Depuis plus de 200 ans, le tombeau de sainte Xénia est une source de guérison et d'aide dans des circonstances difficiles, résolvant des problèmes insolubles. Par exemple, elle est apparue à un homme souffrant de la dépendance à l’alcool et lui a dit: "Arrête de boire! Les larmes de ta mère et de ta femme ont inondé ma tombe." Inutile de dire que l'homme n'a plus jamais touché la bouteille. Chaque jour, de nombreuses personnes viennent vers le tombeau de la sainte y laissant des messages avec leurs demandes d’aide. Des centaines, des milliers, des millions de messages ont invoqué son nom − y a-il eu un tel message sur le tombeau de Napoléon en porphyre rouge et granit vert?
Le terme "histoire sociale" devient de plus en plus courant dans la recherche historique contemporaine. Il s'agit d'une tendance prometteuse, qui témoigne de l'importance des destins des gens ordinaires et de leur rôle déterminant dans le processus historique. Il est faux de penser que l'histoire est faite par les puissants de ce monde, sur l'Olympe politique − l'histoire n'est pas du tout ce qu'on nous montre à la télévision. La véritable histoire se déroule dans nos cœurs, et si l'on se purifie par la prière, la pénitence, l'humilité et la patience dans les afflictions, alors notre participation à notre destin, et aux destins de ceux qui nous entourent, c'est-à-dire à toute l'histoire humaine, grandit énormément.
Sainte Xénia n'a pas dirigé un État, n'a pas mené une énorme armée à la conquête d’autres états; elle a simplement prié, jeûné, humilié son âme et enduré tous les maux − mais son influence sur l'histoire de l'humanité s’est avérée plus grande que celle de n'importe quel souverain, bien que les livres d'histoire ne le disent pas.
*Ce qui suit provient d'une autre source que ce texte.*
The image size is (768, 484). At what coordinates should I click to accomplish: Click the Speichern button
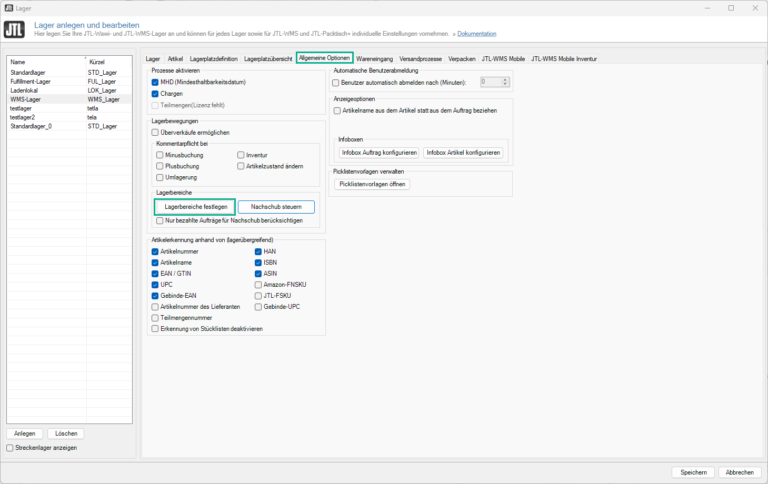(x=693, y=472)
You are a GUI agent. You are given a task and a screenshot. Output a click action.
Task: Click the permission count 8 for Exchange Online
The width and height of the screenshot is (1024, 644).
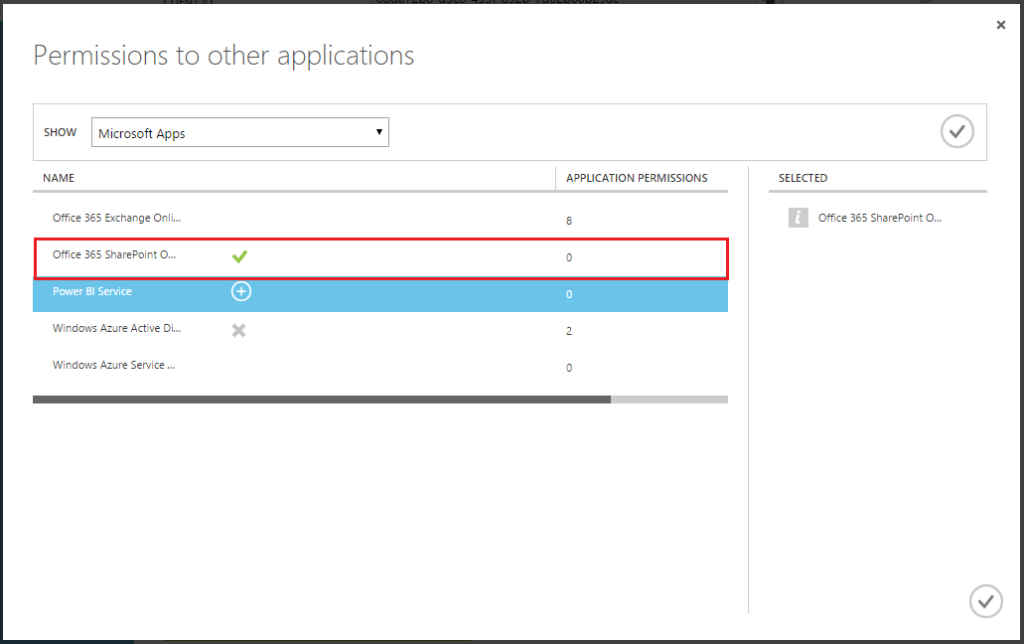click(568, 219)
C'est pourtant ce que le Christ nous dit dans l'Évangile: que servirait-il à un homme de gagner tout le monde, s'il perdait son âme? (Matthieu 16 : 26), c’est ce que nous voyons dans les exemples de Napoléon et de sainte Xénia. L'histoire ne se fait pas au Kremlin ni à la Maison Blanche, ni à Bruxelles ni à Strasbourg, mais elle se fait ici et maintenant − dans notre cœur, s'il s'ouvre à Dieu et aux hommes.